* **GIVEN DATA**:
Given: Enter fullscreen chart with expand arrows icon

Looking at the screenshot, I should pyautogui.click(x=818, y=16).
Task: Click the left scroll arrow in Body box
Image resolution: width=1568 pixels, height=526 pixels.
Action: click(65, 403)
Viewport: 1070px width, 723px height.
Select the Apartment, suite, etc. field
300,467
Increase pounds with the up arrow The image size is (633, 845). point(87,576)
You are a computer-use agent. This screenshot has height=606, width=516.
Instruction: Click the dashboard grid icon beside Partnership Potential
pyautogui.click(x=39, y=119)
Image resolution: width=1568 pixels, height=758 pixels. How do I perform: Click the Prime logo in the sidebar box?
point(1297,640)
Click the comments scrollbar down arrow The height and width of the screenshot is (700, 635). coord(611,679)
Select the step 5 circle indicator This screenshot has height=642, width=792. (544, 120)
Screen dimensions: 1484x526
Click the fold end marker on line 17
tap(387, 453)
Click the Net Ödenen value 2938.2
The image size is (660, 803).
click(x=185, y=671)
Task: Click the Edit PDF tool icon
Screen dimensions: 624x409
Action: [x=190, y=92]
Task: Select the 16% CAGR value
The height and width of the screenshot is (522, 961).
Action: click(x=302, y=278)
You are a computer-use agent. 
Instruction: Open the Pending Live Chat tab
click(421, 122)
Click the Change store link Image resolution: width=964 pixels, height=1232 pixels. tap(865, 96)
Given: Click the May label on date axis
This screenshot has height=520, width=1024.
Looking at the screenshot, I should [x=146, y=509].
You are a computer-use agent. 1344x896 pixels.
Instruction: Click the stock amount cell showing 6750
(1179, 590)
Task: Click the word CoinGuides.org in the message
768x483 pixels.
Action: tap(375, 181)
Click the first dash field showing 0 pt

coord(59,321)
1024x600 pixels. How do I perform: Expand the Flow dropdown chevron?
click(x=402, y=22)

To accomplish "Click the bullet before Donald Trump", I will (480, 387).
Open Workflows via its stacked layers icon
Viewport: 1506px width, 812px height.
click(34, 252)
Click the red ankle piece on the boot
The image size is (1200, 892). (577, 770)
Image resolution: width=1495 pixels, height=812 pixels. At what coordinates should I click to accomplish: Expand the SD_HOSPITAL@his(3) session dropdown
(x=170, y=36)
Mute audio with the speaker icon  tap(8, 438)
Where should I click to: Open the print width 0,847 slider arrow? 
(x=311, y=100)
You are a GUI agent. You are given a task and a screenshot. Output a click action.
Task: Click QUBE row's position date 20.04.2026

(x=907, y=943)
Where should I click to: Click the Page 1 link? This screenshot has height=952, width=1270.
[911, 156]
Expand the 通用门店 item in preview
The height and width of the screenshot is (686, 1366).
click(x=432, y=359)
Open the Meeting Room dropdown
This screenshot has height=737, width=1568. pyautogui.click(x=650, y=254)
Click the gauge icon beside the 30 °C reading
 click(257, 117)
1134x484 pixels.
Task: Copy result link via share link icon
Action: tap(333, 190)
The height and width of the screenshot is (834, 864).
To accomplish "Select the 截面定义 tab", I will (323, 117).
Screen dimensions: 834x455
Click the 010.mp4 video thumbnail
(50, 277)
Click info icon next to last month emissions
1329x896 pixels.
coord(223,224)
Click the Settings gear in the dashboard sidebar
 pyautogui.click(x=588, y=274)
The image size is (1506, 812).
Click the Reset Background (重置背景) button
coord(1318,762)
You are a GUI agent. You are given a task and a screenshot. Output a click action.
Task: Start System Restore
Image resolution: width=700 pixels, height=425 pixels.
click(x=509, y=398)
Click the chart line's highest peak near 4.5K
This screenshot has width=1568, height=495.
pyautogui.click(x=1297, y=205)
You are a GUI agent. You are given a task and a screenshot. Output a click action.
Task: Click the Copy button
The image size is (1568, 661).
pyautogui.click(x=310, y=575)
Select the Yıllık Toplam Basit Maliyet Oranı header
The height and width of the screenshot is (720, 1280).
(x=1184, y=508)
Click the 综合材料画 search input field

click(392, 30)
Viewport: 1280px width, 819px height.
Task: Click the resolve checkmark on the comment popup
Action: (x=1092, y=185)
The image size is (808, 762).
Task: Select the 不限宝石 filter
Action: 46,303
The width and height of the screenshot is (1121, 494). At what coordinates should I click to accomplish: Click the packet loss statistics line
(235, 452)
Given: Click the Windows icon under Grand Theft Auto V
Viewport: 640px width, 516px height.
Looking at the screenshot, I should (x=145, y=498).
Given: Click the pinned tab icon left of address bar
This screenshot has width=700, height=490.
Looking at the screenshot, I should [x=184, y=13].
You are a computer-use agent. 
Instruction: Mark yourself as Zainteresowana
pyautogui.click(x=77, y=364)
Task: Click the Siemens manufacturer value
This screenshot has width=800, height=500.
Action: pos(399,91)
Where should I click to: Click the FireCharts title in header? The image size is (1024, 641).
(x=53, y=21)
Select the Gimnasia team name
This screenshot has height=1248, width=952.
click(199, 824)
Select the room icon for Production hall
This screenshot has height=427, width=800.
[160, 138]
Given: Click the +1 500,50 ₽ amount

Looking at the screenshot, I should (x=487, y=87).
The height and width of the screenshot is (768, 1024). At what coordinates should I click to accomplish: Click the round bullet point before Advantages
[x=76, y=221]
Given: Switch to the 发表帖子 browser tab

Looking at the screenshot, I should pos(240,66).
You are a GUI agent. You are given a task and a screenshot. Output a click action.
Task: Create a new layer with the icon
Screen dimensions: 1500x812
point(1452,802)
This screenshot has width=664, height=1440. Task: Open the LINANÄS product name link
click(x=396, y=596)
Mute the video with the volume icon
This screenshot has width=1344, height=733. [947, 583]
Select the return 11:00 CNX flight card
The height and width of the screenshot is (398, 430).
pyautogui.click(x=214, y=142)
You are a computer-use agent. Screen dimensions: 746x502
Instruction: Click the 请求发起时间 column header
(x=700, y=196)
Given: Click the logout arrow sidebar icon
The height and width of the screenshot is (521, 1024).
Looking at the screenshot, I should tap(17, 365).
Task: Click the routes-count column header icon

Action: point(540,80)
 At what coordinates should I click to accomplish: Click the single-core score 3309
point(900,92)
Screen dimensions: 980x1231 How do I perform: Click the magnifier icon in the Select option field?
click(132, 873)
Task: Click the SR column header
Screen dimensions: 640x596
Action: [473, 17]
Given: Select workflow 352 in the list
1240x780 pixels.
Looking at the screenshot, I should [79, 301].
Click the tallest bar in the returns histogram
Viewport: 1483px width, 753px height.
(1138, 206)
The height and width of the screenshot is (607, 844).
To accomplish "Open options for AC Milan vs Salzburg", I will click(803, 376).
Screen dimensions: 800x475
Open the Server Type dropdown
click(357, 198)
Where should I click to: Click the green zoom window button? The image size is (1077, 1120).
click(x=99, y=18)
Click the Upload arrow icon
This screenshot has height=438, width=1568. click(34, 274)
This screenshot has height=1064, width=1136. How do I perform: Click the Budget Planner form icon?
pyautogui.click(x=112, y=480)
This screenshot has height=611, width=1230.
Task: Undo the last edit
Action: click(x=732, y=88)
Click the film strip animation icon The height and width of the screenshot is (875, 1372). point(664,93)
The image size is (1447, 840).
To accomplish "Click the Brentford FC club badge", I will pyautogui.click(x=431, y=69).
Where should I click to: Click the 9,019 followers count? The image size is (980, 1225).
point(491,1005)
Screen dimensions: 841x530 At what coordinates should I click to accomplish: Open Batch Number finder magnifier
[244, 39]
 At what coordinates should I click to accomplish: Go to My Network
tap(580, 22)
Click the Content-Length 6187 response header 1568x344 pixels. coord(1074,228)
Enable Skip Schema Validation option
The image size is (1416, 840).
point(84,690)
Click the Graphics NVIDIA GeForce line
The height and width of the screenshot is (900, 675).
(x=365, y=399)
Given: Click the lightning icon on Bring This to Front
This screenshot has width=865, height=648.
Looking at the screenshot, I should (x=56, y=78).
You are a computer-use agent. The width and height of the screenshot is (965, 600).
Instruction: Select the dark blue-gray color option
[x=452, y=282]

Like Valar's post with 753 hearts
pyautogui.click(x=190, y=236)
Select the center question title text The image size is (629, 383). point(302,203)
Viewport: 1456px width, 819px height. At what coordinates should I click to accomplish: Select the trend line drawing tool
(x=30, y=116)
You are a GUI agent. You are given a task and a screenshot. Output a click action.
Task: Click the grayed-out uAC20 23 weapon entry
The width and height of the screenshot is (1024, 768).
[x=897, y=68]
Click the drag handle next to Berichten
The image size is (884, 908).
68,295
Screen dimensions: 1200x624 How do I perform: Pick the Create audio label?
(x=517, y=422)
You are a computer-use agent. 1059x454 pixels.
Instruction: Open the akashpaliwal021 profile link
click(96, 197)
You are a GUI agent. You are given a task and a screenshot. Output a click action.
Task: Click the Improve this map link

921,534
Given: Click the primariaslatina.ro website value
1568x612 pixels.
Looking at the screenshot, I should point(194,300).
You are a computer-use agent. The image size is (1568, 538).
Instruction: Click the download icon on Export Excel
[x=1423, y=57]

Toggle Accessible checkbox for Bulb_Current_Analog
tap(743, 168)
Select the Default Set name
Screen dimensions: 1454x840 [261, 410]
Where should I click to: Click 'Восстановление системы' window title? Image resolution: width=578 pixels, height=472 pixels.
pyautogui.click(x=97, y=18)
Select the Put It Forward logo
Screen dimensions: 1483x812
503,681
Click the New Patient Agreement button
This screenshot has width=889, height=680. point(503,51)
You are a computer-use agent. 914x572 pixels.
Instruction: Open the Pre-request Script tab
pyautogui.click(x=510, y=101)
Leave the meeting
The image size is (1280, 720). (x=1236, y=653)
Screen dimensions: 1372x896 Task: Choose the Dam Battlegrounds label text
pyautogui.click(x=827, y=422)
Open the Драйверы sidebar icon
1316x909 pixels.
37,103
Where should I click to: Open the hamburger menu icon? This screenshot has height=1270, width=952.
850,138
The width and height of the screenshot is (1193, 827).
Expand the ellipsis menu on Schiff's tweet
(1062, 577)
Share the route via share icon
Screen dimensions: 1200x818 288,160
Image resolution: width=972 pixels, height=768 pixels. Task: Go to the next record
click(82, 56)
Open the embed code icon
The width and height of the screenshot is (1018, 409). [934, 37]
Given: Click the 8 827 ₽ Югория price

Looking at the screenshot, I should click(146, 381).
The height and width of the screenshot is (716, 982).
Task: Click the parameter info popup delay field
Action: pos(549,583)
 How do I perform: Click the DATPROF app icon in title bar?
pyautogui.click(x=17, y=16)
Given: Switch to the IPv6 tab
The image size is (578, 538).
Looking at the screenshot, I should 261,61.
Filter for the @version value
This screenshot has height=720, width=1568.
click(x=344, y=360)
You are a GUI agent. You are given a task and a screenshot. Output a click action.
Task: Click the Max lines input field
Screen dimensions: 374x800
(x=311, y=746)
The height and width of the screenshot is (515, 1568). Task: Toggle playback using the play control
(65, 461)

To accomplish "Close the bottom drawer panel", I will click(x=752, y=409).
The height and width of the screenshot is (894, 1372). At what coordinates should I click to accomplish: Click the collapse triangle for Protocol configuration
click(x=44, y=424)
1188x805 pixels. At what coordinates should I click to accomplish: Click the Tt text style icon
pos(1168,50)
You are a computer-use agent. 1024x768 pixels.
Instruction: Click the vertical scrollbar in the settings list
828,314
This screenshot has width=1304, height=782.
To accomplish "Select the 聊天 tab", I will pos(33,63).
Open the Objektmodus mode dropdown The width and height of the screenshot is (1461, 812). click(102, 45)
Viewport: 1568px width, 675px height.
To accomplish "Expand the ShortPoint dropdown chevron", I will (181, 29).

* **EXERCISE BRIEF**: Return the total number of lines in the records that contain "left", without any explanation.

* **OUTPUT**: 2